* [SOURCE RECORDS]
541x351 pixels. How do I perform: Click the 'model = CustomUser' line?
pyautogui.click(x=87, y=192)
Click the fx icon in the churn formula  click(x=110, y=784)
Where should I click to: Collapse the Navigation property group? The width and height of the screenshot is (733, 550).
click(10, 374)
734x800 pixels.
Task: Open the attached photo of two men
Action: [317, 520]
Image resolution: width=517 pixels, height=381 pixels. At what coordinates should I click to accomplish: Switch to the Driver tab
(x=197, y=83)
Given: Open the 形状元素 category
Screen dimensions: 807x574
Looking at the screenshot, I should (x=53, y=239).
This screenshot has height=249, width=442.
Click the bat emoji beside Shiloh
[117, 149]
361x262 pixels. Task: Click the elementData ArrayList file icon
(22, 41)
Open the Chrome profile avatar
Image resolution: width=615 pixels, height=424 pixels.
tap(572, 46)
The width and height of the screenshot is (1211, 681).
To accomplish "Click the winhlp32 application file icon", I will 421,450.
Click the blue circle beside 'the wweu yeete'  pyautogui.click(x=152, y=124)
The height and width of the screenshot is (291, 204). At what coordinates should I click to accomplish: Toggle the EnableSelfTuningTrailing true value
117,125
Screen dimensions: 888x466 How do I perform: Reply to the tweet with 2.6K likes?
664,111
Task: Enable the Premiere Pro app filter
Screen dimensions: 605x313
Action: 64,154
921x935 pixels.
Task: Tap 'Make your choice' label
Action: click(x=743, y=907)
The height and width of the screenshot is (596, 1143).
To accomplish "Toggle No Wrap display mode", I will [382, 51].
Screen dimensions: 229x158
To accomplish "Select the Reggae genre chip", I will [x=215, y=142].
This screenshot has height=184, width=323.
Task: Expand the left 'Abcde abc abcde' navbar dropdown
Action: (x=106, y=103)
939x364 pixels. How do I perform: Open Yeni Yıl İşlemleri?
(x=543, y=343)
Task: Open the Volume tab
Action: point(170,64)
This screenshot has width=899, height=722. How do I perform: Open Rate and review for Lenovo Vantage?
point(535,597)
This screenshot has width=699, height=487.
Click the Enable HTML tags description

* [WHAT THE EXERCISE ASKS] Print exactly the lines above from the one with "Click the blue" to the one with "Task: Enable the Premiere Pro app filter", including both.

* [WRITTEN ANSWER]
Click the blue circle beside 'the wweu yeete'  pyautogui.click(x=152, y=124)
The height and width of the screenshot is (291, 204). At what coordinates should I click to accomplish: Toggle the EnableSelfTuningTrailing true value
117,125
Screen dimensions: 888x466 How do I perform: Reply to the tweet with 2.6K likes?
664,111
Task: Enable the Premiere Pro app filter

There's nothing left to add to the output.